A antiquíssima querela do movimento-repouso é uma das primeiras demonstrações dos limites do intelecto racional. Podemos dizer, a partir do parágrafo anterior, que a modernidade só entende o movimento para o conhecimento, ou, a atividade de conhecer. Isto implica, e isto já foi amplamente apontado por algumas críticas,  em colocar o ego cogito como fundamento do conhecimento, como sua causa. A negação do não-saber implica em afirmar para o ego o status de “aquele que sabe” – não por acaso, a megalomania ocidental chega ao ponto de afirmar que enquanto espécie, somos aquele que sabe que sabe (sapiens sapiens). Quantas dualidades!

 

O caminho do autoconhecimento sugere o contrário. Sugere que a verdadeira investigação do conhecimento é observar aquilo que lhe é mais próximo, i.e., a si mesmo. Ironicamente, o próprio método cartesiano prescreve que partamos do que é mais simples, mais próximo, para o que é mais complexo, mais afastado. O que nos é mais próximo é a nossa própria ignorância. Investigando o não-conhecimento desvelamos um caminho, não apenas em fórmulas teóricas mas transformando-nos, realizando o processo da existência. Infelizmente, muitas mentes estão fechadas para a compreensão do movimento de suas próprias existências. Observar o movimento que nunca para, isto é, o ruído em nossas cabeças, nos ajuda a contemplar, ou, a conhecer a inatividade (repouso). A ignorância é a própria possibilidade do conhecimento, é preciso compreender profundamente essa tese, para que a correlação entre humildade e sabedoria possa ser vista.
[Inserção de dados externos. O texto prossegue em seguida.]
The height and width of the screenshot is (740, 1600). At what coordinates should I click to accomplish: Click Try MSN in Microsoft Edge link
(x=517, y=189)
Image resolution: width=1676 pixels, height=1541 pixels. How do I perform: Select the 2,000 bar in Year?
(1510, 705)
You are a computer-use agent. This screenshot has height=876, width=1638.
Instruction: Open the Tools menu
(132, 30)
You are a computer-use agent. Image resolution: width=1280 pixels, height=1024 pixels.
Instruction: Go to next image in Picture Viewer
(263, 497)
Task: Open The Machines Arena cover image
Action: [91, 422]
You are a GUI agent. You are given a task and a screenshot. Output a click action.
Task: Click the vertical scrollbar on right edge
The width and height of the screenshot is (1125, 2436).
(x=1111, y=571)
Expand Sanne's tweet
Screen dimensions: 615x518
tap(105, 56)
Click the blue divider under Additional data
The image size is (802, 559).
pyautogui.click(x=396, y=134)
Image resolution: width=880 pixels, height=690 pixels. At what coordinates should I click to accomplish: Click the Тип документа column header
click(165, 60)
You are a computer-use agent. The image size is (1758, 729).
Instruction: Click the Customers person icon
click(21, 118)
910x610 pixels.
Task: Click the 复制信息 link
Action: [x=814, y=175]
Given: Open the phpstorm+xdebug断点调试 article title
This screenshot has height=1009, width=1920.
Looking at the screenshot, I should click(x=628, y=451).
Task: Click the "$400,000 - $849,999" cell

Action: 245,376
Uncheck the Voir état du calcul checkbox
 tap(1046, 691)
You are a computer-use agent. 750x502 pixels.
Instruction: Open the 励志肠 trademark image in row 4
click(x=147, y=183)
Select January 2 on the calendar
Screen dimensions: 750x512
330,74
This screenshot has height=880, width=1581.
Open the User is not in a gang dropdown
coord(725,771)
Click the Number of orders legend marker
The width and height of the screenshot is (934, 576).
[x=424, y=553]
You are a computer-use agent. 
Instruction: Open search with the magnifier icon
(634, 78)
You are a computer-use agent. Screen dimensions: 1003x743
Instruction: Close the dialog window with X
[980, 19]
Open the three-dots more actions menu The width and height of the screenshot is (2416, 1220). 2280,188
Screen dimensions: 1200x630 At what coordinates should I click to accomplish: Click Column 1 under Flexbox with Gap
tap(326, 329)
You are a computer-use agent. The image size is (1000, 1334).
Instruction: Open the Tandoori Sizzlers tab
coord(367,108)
A verdadeira sabedoria brota deste esclarecimento: reconhecer a própria ignorância e observar a realidade de forma cada vez mais concentrada, mais focada, produz a superação da ignorância. Toda vez que “eu sei” algo, não há experiência. “Eu sei” significa duplicar uma informação que fora recebida, através da memória. Tudo que eu sei é passado. Quando deixo de investigar atentamente todo o processo, aceito as minhas lembranças e simplificações como representações da realidade corrente. E aí começam os problemas sérios, como vocês podem intuir a partir daqui.